Pensée

N’arrêtez pas de prier pour les enfants - Walter Zanzen

Avez-vous déjà levé vos mains pour bénir les enfants ? Sans doute que oui, et c’est évidemment le sujet numéro un de tout parent chrétien qui en fera une priorité. Nul besoin de le rappeler, c’est un privilège et c’est notre responsabilité, et ce quel que soit l’âge des enfants.

Dans nos familles élargies, il y a toujours quelque part un enfant qui a besoin de NOTRE prière, et cela concerne parents, grands-parents et, finalement, tout chrétien qui prend à cœur la jeune génération.

Les occupations nombreuses des jeunes parents font qu’ils ont souvent moins de temps à consacrer à la prière ; et pourtant, ce rôle d’intercesseur est et reste une priorité. À plusieurs reprises, j’ai constaté une fatigue et un découragement chez ceux qui prient depuis longtemps pour la situation de leur enfant, sans voir apparaître un changement. Parfois le combat semble trop long et les exaucements de prière manquent. La tentation de tout laisser tomber et de cesser l’intercession par dépit ou par découragement peut être grande, alors qu’en réalité la réponse se prépare, car Dieu entend notre prière. C’est le moment de résister au doute, c’est le temps de la persévérance, car, plus que jamais, votre enfant a besoin d’être au bénéfice de votre prière.

Et vous, enfant, quel que soit votre âge, sachez que Dieu place sur le cœur des parents (naturels ou spirituels) un fardeau de prière pour vous. Soyez reconnaissants pour ce cadeau inestimable. Votre nom est cité avec amour et avec foi devant le trône de Dieu ! Pour plusieurs, vous êtes le fruit de la prière, et où en seraient certains d’entre vous sans la prière de leurs parents, de leurs grands-parents ?

Chers parents, jusqu’à la fin, la prière EST votre ministère.

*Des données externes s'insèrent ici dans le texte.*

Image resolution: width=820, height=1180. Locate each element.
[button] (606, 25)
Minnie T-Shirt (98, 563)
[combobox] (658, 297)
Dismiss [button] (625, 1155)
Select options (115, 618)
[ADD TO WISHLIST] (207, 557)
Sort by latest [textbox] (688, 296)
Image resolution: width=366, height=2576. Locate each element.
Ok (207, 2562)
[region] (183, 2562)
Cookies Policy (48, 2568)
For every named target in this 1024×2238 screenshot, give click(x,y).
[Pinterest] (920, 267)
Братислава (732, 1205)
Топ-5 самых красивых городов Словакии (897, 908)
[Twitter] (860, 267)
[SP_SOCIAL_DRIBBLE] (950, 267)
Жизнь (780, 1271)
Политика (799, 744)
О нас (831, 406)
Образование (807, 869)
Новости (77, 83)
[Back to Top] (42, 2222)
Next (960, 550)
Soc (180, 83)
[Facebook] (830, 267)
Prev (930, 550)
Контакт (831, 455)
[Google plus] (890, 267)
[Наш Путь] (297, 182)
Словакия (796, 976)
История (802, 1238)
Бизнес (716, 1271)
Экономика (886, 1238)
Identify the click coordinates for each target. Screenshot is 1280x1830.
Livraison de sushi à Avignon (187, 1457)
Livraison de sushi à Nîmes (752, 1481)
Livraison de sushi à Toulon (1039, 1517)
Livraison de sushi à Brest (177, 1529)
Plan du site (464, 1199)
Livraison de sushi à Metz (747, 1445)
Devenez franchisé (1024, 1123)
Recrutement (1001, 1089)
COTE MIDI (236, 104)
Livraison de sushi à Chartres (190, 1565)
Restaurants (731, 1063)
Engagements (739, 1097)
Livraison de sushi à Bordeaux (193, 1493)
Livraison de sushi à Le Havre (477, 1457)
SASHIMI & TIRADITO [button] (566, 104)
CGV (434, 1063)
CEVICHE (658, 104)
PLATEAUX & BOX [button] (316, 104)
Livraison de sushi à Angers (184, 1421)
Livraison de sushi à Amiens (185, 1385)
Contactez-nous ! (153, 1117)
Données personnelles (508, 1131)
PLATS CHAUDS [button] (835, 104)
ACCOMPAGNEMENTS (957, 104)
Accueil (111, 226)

L’avenir de la génération montante vous est en partie confié : donc priez ! Vous le pouvez, car Dieu a doté les parents « d’épaules larges », capables de porter leurs enfants longtemps et longuement.

Jésus a toujours ouvert ses bras à tout enfant qui s’approche de lui, de même qu’il se soucie et cherche, comme le Bon Berger, tout enfant égaré. Jésus ne laisse pas les parents dans le désarroi, mais leur offre son secours tout en leur demandant d’avoir la foi.

Jésus n’a jamais refusé aucune supplication des parents : on lui amène les enfants pour qu’il les bénisse (Matthieu 19:13) ; il suit le père qui supplie Jésus de libérer son fils d’une puissance démoniaque (Luc 9:38) ; il répond à l’officier royal de Capernaüm (Jean 4:50) ; il intervient en faveur de la fille dont la maman est syro-phénicienne (Matthieu 15:22-28). Il a même écouté la demande de la mère des fils de Zébédée, qui voulait que ses deux fils aient des positions particulières au ciel ! (Matthieu 20:20). Dans les trois résurrections opérées par le Seigneur Jésus, deux concernent des enfants (la fille de Jaïrus et le fils de la veuve de Naïn).

Une dernière parole pour encourager votre foi se trouve dans Jean 4:49-50, là où l’officier du roi interpelle Christ : « Seigneur, descends avant que mon enfant meure. » « Va, lui dit Jésus, ton fils vit. » Et cet homme crut à la parole que Jésus lui avait dite, et il s’en alla.

Appuyez-vous sur SA parole, obéissez et passez une journée dans la confiance en celui qui vous a entendu.